In February 11, 2007, His Majesty the King of Cambodia, Norodom Sihamoni, visited Don Bosco Sihanoukville and inaugurated the Don Bosco Hotel School. It was also the year of the start of the social communication centre to train young people from rural areas in media communication. The Salesian presence was also growing with the coming of new missionaries: Fr. Ceferino Ledesma, Fr. Roel Soto, who is today the superior of the Delegation, Fr. Mark Yang and Fr. Jeon Bok Nam from South Korea supported the development of Don Bosco Poipet, Brother Martin Tain Tai, Fr. Charles Michael Aron, Fr. Khai from Thailand, a diocesan priest who became Salesian Cooperator and has made a great contribution to the Cambodian mission. Since 2008 there were the first Cambodian aspirants to the Salesian Congregation: Br. Somony, Br. John Nary, Br. Prak Ieth, Br. Narong, Br. Dara and Br. Moeung. Other young clerics for practical training were sent periodically from the Missionary Expeditions: Today Fr. Joseph Khoa, Br. Joshua Pilaku, Br. Michael Geilwark, Br. Hoa, Br. Paul Boa, Br. Raymond Lawrence and Br. Daniel.
The second decade of the 21st century has been also full of memorable events: the opening of Don Bosco Kep, the visit of Fr. Angel Fernandez Artimi, 10th successor of Don Bosco to Cambodia between February and March 2016 and many other activities that mark the way of Saint John Bosco and his sons by the Cambodian paths, helping those in more need, especially children and youth.
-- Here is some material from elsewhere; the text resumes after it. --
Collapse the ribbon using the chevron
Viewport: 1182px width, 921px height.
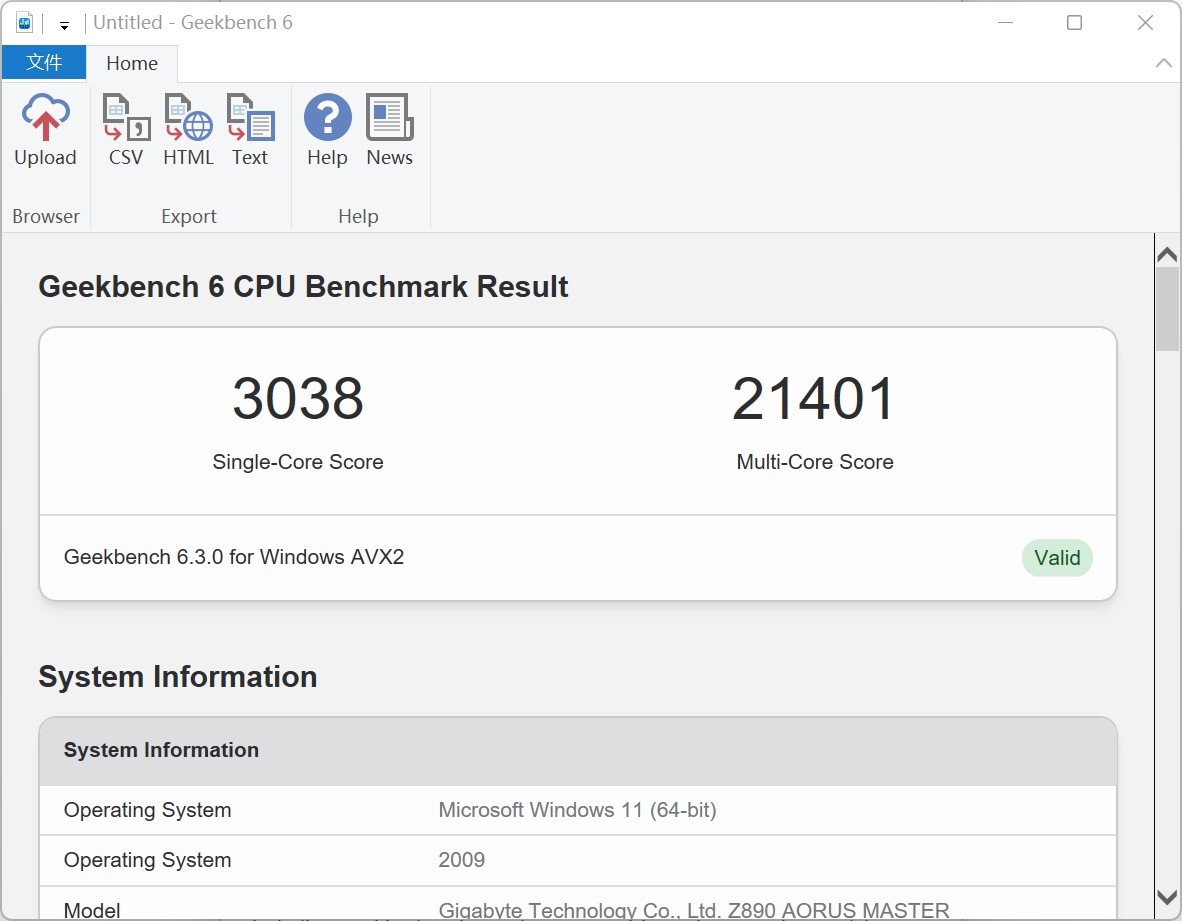coord(1163,63)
In this way, the Salesians in Cambodia are preparing for the 30 anniversary of the arrival of Don Bosco to this country by May 2021. In the middle of the global pandemic, the Salesians are full of optimism and love, trusting in God the Most High, because they know that whoever remain in the Faith, will be protected. They remain in Cambodia, because it is their call and work for the poorest. Whatever would be such celebration in one year more, with a lot solemnity or much simplicity, the most important is that would be a great spirit of thanksgiving to God and to Saint John Bosco for all these years of Graces.